Australia’s first public service facility was set up soon after Captain Arthur Phillip arrived in Australia in 1788.

Finding that Port Jackson and not Botany Bay was the best place to set up a colony, but realising the Second Fleet was going to Botany Bay and needed to be told of the change of venue, Phillip sent a team to South Head to build a bonfire and light it when the newcomers appeared off the coast. And so the South Head Signal Station was set up.

The rostering of people to the tower ended about ten years ago with closed circuit television now scanning the ocean and reporting to controllers in the harbour control tower at The Rocks.

The old signal station and its surrounds will come to life again on Sunday September 21 from 2.30pm.

A very special commemoration service will be conducted by the Woollahra History and Heritage Society. It will mark the 200th anniversary of the departure of the 26 ton colonial schooner Cumberland under the command of Matthew Flinders.

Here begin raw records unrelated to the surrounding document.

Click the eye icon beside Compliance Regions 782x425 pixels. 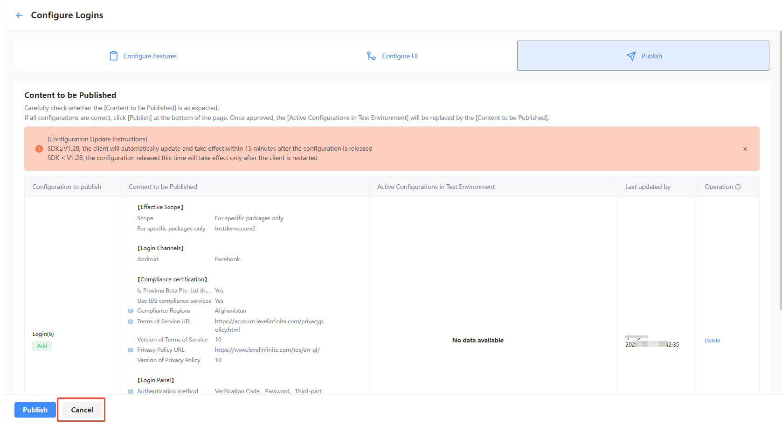pyautogui.click(x=131, y=311)
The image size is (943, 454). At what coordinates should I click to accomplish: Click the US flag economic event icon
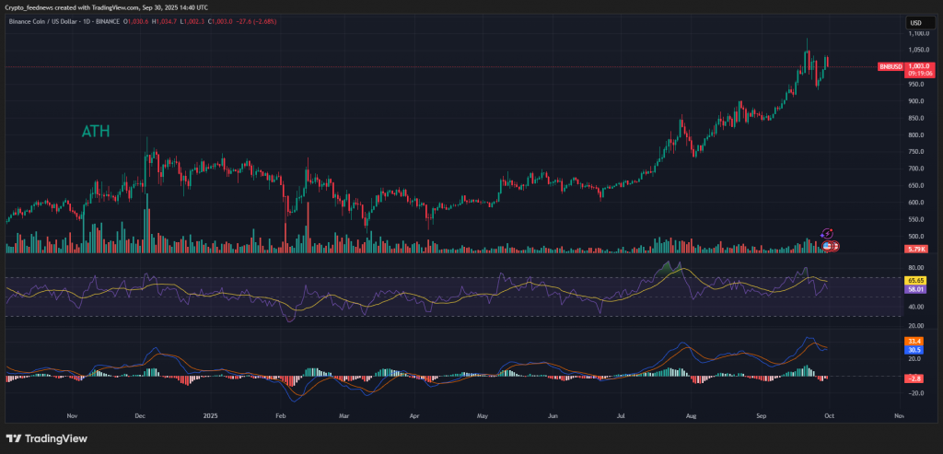tap(827, 246)
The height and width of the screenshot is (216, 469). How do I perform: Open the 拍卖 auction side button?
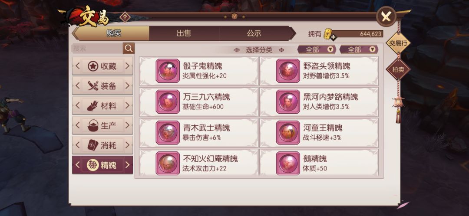pyautogui.click(x=398, y=69)
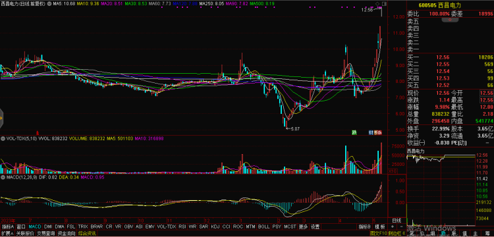Click the plus zoom-in button beside 模板
Viewport: 494px width, 237px height.
click(393, 226)
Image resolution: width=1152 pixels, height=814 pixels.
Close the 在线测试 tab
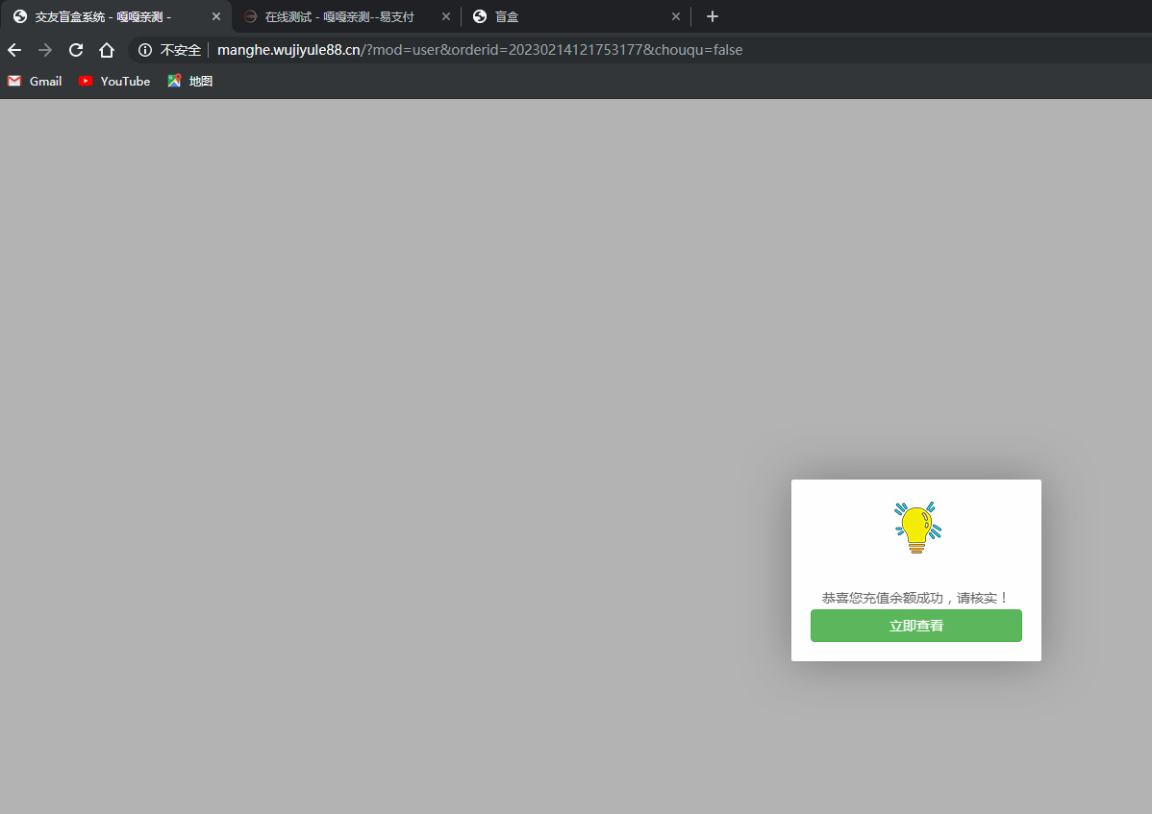[x=446, y=17]
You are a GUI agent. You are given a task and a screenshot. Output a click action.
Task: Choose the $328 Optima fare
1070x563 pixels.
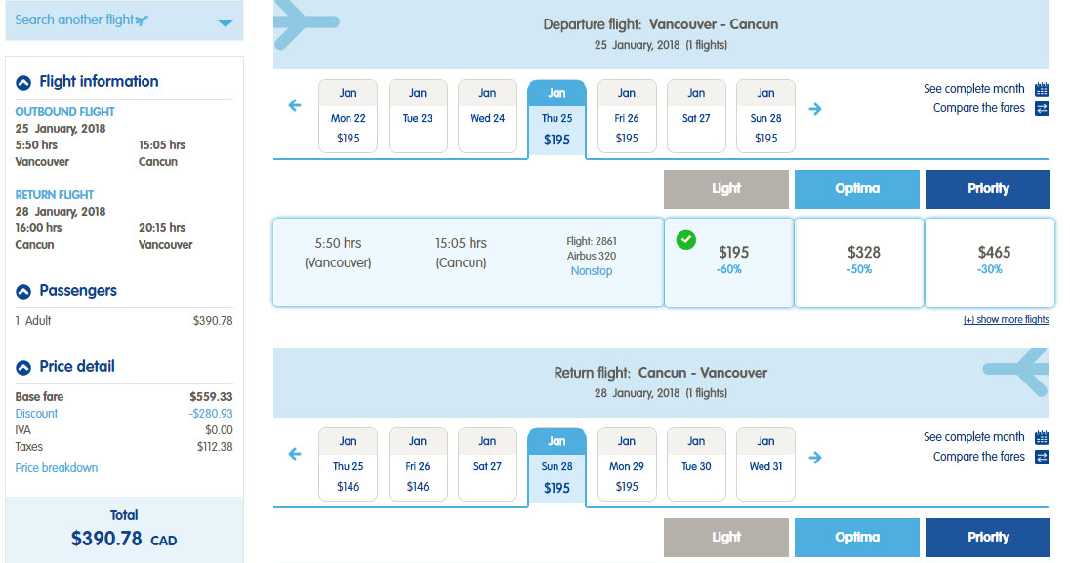(859, 261)
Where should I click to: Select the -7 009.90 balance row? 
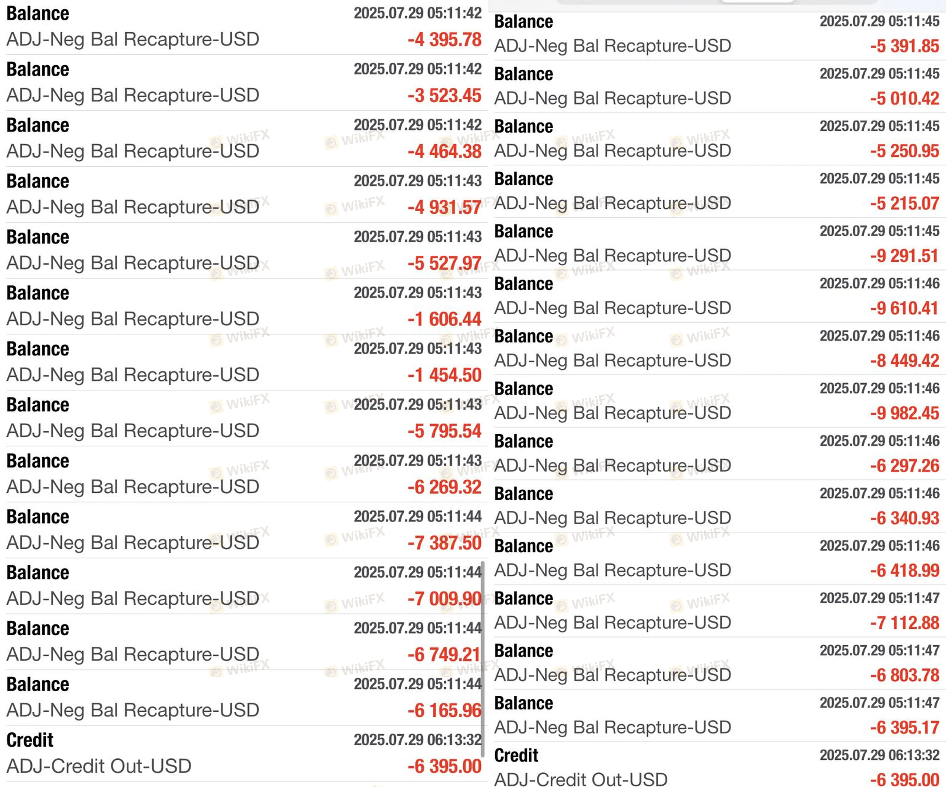[x=243, y=586]
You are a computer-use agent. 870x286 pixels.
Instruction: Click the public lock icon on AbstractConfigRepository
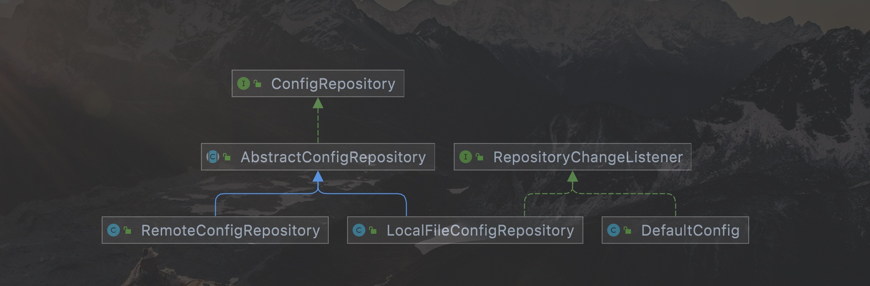tap(227, 157)
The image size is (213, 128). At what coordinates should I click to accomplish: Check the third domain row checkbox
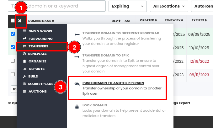(x=13, y=61)
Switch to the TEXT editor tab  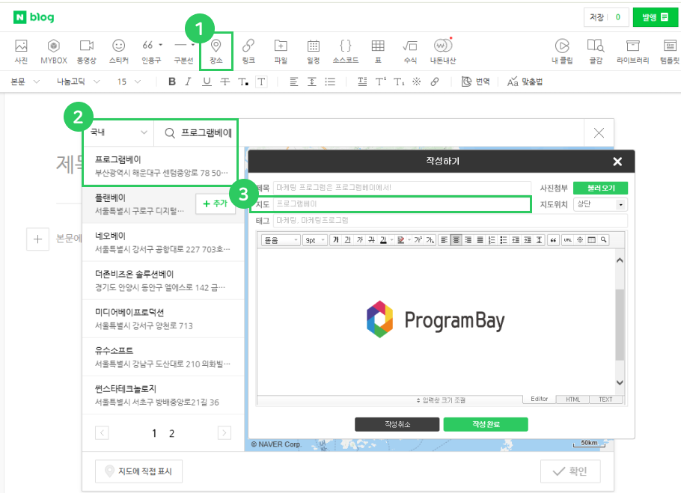605,399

She was the first government sea-going ship to be fully built in Sydney and was launched in 1801.

Accompanying her was the other colonial schooner Francis and the merchantman Rolla.

The ships were going to Wreck Reef off the Barrier Reef to rescue the ship’s companies of HMS Porpoise and the merchantman Cato.

Afterwards Flinders intended taking Cumberland to England. He sailed to Mauritius and was imprisoned for six years.

Joining the society members and the public on September 21, will be well-known vexillologist (a specialist in flags) John Vaughan who will hoist a flag display on the station’s staff.